A Maryland State Police officer testified in juvenile court Wednesday that the boy denied he threatened the teacher during an interview with him.

Washington County Circuit Judge John H. McDowell, however, said he believed the classmates who said the incident occurred April 22, two days after the Colorado school shootings in which 12 students and a teacher were killed by two teenagers.


State Police filed charges against the boy on April 23, but did not release the information to the public or press. The incident was not made public until Wednesday's juvenile court hearing.

The charges included threatening a school official, teacher Anthony J. Paci Jr., who testified that he confiscated two Penthouse magazines from the teenager on April 12.

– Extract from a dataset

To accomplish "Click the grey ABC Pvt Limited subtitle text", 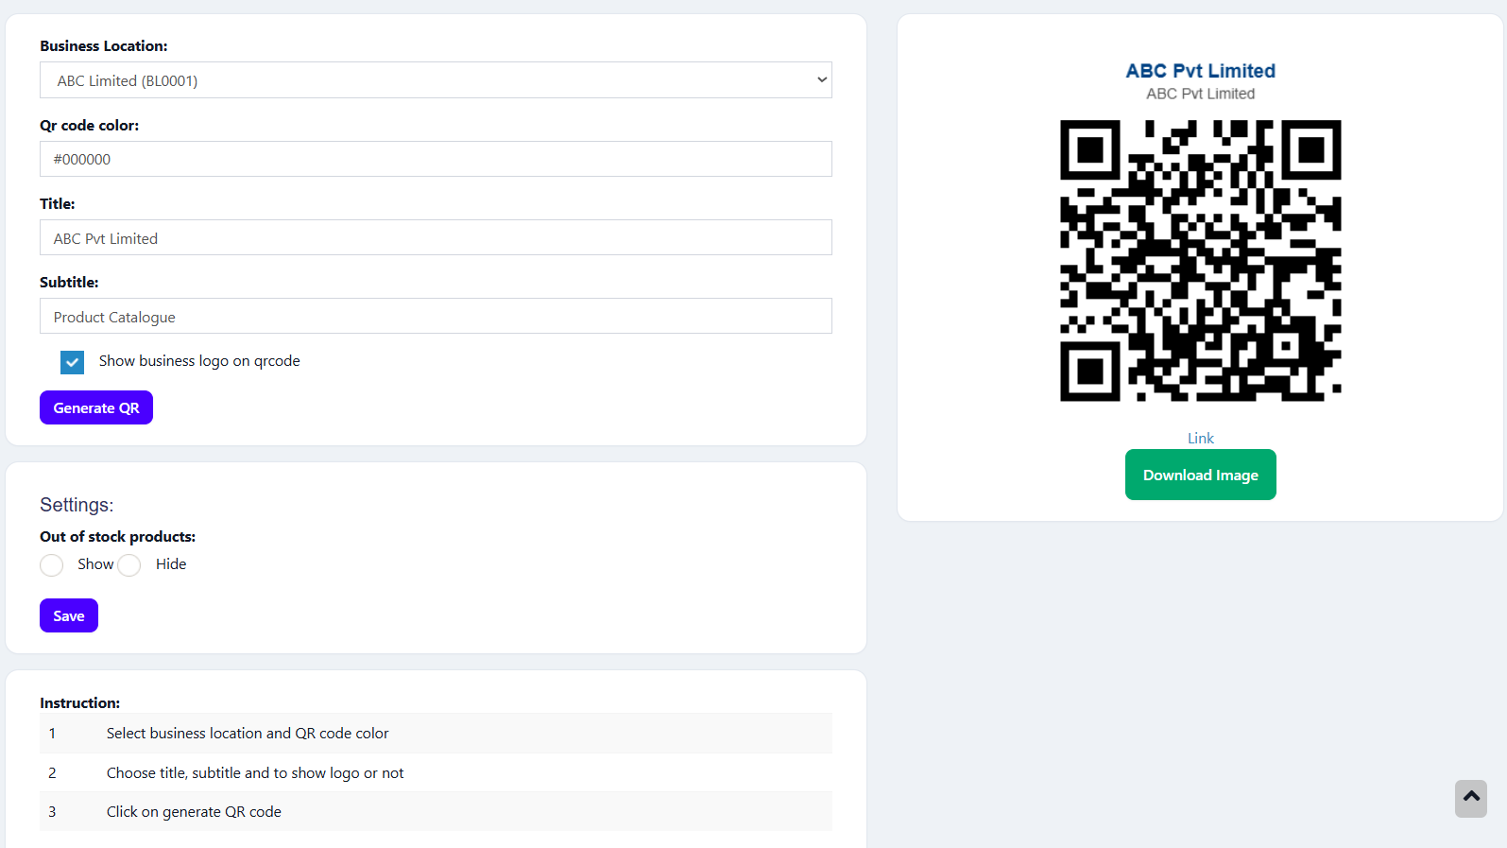I will point(1200,94).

The boy was disciplined for that incident, according to testimony.

His two classmates testified that about 10 days later, the boy showed them a knife in his bookbag and said he was going to "slice Mr. Paci" for taking the magazines.

Trooper Troy McDonough testified that in his interview, the youth yelled that other kids were picking on him. He initially said he had taken nothing to school but then admitted he took in a knife sheath, McDonough said.

"He denied saying he wanted to cut the teacher but he did say he wanted to hit him with a shovel or a baseball bat," McDonough said.

On the stand Wednesday, the boy denied making that statement to the trooper.

But the boy's mother testified she heard her son tell the trooper he wanted to hit the teacher with a shovel or a baseball bat.

McDowell said the case boiled down to credibility and he had no indication that the other two boys who testified had any reason to "put their heads together and come up with the same story."

The 13-year-old could be removed from his home until his 21st birthday, according to Maryland law.

McDowell ordered the psychiatric evaluation Wednesday, saying said he was worried about an earlier psychiatric report on the boy after he was charged in April that indicated the youth showed rage and anger toward those who criticize him.

He said it reminded him of stories he'd seen on TV, profiling the students involved in the Colorado rampage.

A disposition hearing will be scheduled within 30 days, after the results of the psychiatric evaluation from the Finan Center in Cumberland, Md., is completed.